─── Records provided ───
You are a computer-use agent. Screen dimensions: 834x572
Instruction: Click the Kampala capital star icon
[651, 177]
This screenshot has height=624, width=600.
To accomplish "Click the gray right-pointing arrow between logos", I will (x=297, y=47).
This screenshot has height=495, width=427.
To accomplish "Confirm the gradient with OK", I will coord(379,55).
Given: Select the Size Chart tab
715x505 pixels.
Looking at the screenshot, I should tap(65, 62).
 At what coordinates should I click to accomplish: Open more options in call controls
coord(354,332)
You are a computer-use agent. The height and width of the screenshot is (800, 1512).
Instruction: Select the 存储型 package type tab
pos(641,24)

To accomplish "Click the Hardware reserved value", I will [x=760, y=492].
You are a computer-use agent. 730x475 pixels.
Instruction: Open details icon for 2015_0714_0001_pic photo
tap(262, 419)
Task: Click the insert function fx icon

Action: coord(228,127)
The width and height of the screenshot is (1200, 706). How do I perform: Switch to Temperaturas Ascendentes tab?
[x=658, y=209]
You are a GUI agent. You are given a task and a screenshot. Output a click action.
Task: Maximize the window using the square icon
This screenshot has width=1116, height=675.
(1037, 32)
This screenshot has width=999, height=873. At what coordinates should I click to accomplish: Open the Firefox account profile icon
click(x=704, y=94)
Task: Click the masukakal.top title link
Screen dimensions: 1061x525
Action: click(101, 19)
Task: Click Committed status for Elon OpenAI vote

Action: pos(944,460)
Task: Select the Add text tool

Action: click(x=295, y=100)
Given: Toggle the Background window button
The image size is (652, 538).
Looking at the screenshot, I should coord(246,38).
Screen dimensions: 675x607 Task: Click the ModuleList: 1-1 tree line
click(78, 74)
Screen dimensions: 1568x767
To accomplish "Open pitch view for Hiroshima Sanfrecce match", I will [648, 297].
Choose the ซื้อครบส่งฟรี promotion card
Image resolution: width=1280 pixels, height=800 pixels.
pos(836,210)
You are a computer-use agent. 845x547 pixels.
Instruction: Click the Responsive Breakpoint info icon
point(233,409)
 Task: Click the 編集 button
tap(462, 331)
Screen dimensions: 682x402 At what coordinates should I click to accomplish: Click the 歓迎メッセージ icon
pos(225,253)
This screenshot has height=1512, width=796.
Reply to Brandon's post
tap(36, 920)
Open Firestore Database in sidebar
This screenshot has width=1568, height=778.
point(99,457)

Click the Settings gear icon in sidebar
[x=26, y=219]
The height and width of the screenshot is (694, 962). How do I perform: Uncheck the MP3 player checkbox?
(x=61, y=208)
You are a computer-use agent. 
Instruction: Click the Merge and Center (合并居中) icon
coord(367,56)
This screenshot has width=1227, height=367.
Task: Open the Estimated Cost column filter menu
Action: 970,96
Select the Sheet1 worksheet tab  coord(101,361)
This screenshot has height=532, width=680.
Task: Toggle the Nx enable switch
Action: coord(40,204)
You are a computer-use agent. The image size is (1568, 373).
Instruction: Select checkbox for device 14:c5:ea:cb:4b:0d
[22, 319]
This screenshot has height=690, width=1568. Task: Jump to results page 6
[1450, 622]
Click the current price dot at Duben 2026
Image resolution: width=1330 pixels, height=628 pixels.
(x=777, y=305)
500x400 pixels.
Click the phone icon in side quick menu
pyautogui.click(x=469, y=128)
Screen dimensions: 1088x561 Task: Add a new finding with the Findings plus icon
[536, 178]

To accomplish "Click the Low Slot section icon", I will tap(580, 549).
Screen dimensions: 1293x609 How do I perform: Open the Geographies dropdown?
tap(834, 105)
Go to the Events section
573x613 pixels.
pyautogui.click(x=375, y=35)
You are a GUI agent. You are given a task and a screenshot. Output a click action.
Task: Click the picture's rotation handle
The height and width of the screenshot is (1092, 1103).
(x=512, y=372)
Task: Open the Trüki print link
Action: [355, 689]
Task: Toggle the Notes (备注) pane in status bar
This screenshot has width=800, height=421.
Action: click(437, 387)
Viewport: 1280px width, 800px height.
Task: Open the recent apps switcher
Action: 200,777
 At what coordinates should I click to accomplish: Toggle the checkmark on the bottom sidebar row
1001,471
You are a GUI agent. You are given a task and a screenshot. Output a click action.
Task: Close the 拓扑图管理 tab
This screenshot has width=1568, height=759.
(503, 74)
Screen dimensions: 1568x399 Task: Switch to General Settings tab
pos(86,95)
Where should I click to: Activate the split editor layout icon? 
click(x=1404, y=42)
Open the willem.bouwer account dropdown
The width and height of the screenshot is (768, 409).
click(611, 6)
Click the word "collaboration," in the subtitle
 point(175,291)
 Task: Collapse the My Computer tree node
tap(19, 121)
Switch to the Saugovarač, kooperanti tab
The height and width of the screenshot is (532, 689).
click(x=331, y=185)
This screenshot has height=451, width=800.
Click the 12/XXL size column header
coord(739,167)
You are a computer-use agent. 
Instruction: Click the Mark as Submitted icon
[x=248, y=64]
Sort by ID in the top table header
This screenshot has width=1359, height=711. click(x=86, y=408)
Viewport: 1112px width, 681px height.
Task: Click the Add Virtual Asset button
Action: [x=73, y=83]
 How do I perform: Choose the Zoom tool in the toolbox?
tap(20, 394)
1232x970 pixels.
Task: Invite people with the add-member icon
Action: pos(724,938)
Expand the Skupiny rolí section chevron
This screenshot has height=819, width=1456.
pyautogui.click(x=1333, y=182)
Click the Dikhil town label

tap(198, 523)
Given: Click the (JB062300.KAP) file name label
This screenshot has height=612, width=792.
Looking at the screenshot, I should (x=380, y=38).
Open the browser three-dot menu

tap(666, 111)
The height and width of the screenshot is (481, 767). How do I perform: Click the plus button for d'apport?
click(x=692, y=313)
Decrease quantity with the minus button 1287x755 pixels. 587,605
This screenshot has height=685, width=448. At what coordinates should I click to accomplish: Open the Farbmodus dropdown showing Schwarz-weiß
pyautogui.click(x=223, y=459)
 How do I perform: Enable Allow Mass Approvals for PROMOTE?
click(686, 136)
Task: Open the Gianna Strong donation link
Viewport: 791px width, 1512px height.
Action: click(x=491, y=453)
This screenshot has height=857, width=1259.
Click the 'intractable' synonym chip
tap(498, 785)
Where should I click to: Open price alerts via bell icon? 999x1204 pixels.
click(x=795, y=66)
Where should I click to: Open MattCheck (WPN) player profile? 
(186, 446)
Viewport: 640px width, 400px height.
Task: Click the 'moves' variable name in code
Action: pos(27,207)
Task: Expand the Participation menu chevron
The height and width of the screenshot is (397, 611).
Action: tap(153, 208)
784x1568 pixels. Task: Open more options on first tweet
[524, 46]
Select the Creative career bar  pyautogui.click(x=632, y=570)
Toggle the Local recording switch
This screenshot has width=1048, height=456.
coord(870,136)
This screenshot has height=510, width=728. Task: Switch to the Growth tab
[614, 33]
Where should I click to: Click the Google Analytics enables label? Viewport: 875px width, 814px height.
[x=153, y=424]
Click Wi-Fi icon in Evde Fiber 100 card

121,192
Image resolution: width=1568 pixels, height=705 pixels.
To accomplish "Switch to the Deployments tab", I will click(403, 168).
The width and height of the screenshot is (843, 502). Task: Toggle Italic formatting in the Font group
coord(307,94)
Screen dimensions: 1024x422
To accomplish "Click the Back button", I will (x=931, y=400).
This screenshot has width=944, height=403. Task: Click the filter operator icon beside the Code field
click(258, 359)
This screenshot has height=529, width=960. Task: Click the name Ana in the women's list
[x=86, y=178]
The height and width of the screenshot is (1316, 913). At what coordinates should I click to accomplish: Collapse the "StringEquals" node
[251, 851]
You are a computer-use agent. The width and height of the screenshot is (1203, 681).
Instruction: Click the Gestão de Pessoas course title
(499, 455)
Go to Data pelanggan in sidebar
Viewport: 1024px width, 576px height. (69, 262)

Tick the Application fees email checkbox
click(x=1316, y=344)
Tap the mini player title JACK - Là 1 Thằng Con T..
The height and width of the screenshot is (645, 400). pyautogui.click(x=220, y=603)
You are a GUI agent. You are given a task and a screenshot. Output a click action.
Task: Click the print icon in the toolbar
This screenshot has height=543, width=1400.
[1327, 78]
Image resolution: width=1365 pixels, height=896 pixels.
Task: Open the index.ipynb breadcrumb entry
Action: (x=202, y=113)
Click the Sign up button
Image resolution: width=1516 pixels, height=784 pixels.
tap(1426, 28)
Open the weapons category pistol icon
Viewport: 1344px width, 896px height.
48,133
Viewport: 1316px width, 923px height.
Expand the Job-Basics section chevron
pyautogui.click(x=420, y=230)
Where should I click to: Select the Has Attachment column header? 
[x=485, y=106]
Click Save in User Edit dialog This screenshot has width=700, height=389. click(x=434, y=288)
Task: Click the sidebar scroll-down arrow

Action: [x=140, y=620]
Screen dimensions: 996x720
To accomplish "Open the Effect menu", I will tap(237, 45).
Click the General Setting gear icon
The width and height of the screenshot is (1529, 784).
───
What to do =>
All that is wanted is a faithful reproduction of the line above with "You are a computer-use agent. The height", the line with "Task: Maximize the", and every line in between.

Response to this exercise =>
You are a computer-use agent. The height and width of the screenshot is (800, 1512).
Instruction: Select the 存储型 package type tab
pos(641,24)

To accomplish "Click the Hardware reserved value", I will [x=760, y=492].
You are a computer-use agent. 730x475 pixels.
Instruction: Open details icon for 2015_0714_0001_pic photo
tap(262, 419)
Task: Click the insert function fx icon

Action: coord(228,127)
The width and height of the screenshot is (1200, 706). How do I perform: Switch to Temperaturas Ascendentes tab?
[x=658, y=209]
You are a GUI agent. You are given a task and a screenshot. Output a click action.
Task: Maximize the window using the square icon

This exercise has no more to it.